Las Vegas Part I: All Hustle, no Bustle

“All Hustle, no Bustle” is my new motto for Vegas. Wow is this place a spectacle. And an oven. It’s been 105 degrees and it feels like you’re sitting in an oven when you’re outside.

We finished the WSOP trade show yesterday. It was a huge event in the enormous Rio Convention Center. All the major poker sites and companies had booths. Our stuff was very well received. It will probably take us several months to follow up on all the deals and relationships forged during the event. We were approached by numerous vendors and sales people looking to sell our software. We also got to give the product to several celebrities — mainly poker celebrities but we give a copy to James Woods who apparently thought it was great and may even endorse our software down the road. We also got it out to Johny Chan, Daniel Negraneau, Phil Laak, Thomas ‘Thunder’ Keller, Robert Varkonyi, and a bunch more I can’t remember. The four days have already blurred into one foggy memory.

Phil Laak actually came by to seek us out — apparently he’s a huge fan of our Poker Research Group and he knew me and the other group member by name as he’d read all of our academic papers on poker AI. He was very excited to meet me — it threw me off a little. I also met his girlfriend, Jennifer Tilley (the actress), who has a little poker fame now as well as she just won the 2005 WSOP Women’s Tournament. I guess Phil Laak’s been a pretty good tutor.

Working the booth was pretty exhausting. Each day we had to get there and work from 9:30 to 6pm. Once the doors opened at 10am, the showroom was instantly flooded with people and there was a constant flow of insterested people talking to us about our product. We had eight to nine of us working the booth most of the time, with four laptops set up to give walkthroughs to interested customers. Let me tell you, by 6pm we were all pretty exhausted from explaining the software over and over again, being on our feet the whole day, throats sore from constantly talking. At the same time, it was a lot of fun being there and meeting so many people. Some pre-existing customers stopped by the booth just to say how much they loved the software. The vast majority of people that stopped by had never heard of our software, which shows how much we have yet to penetrate the market that is out there. I think our presense there and all the relationships made into the heart of the industry will really build our brand awareness. A lot of people seemed thrilled that most of us demoing the product were the actual developers (and poker players) and not just trained sales-people.

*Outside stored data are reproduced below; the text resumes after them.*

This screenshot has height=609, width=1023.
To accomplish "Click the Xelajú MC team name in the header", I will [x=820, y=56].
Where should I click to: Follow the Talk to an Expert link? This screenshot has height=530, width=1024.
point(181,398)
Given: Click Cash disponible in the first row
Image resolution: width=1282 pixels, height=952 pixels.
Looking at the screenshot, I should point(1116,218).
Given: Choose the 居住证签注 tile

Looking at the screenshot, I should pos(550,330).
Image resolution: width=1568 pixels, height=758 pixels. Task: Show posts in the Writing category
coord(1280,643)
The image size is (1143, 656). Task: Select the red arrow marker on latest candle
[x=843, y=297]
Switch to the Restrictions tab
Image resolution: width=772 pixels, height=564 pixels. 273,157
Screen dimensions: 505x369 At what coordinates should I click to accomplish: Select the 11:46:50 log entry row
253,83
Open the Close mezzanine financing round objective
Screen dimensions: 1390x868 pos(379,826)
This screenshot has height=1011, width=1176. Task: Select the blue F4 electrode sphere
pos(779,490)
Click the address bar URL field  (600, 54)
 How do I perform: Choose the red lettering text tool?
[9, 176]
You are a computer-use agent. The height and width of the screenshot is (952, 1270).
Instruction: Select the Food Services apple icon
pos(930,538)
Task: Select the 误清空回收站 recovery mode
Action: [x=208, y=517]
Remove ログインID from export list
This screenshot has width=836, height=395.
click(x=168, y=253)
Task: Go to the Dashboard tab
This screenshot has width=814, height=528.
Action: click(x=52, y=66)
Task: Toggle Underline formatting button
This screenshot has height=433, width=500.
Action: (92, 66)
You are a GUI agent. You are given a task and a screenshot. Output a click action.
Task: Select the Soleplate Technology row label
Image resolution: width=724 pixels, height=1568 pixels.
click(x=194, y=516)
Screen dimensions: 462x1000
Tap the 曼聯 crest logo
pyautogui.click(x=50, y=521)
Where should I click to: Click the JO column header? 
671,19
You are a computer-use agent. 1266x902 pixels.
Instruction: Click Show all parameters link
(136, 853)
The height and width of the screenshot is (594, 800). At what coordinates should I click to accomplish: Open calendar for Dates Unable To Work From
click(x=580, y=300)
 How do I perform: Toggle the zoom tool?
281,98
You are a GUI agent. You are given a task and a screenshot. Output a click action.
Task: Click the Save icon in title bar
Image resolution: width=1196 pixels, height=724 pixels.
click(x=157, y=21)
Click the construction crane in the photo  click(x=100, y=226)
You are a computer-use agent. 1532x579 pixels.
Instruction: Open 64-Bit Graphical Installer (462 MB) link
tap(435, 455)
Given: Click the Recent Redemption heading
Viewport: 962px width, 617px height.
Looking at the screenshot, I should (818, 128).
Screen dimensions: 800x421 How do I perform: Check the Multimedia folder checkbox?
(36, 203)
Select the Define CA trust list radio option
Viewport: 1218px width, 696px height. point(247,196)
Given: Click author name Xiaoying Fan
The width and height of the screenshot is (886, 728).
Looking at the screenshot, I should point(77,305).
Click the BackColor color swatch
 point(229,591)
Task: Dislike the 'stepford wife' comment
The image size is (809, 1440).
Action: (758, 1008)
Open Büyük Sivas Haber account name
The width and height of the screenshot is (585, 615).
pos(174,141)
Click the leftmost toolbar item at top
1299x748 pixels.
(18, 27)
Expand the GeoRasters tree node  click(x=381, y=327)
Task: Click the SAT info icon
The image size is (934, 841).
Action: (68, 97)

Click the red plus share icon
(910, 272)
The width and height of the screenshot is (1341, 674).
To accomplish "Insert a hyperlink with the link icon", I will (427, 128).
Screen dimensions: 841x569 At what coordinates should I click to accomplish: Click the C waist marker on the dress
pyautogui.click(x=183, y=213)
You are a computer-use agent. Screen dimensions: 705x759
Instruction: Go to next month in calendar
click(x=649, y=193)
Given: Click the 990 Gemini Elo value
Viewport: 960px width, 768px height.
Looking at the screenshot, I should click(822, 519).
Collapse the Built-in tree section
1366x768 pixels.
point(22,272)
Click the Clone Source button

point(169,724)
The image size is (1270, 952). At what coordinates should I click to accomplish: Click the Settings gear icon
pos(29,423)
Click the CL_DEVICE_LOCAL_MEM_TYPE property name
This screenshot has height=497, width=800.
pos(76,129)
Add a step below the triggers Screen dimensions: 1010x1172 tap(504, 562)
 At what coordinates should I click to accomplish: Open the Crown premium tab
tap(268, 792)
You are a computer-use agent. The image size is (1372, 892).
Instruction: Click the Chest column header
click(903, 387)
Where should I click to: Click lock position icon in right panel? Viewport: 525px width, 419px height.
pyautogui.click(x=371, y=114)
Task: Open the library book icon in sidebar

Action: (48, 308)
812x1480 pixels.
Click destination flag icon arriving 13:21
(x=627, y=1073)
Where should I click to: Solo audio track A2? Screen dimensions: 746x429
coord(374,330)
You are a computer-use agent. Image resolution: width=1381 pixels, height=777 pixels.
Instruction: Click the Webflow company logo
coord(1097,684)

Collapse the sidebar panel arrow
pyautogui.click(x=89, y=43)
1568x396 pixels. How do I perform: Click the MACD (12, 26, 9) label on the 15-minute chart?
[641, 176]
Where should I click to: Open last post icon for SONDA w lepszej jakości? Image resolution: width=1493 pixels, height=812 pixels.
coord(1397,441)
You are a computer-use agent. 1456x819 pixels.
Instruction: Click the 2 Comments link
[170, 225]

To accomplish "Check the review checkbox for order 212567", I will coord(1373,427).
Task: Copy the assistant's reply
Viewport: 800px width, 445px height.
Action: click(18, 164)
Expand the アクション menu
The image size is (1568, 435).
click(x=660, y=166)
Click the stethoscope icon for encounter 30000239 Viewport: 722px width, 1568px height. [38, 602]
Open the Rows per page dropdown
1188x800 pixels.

Today I finally have the day off. The trade-show is finished and most of our crew are flying back to Edmonton as I write this. Scott and I are staying, along with our CEO and VP of Marketing, to run the WSOP-Robots competition next week. It starts on Tuesday and runs until Friday.

Kurt, our CEO played in the WSOP Main event ($10,000 buy-in, 5600 players, 1st prize of $7.5 million) yesterday. He lasted most of the day and then, unfortunately had his Ace-King busted by Ace-Five. No-Limit poker is a cruel game.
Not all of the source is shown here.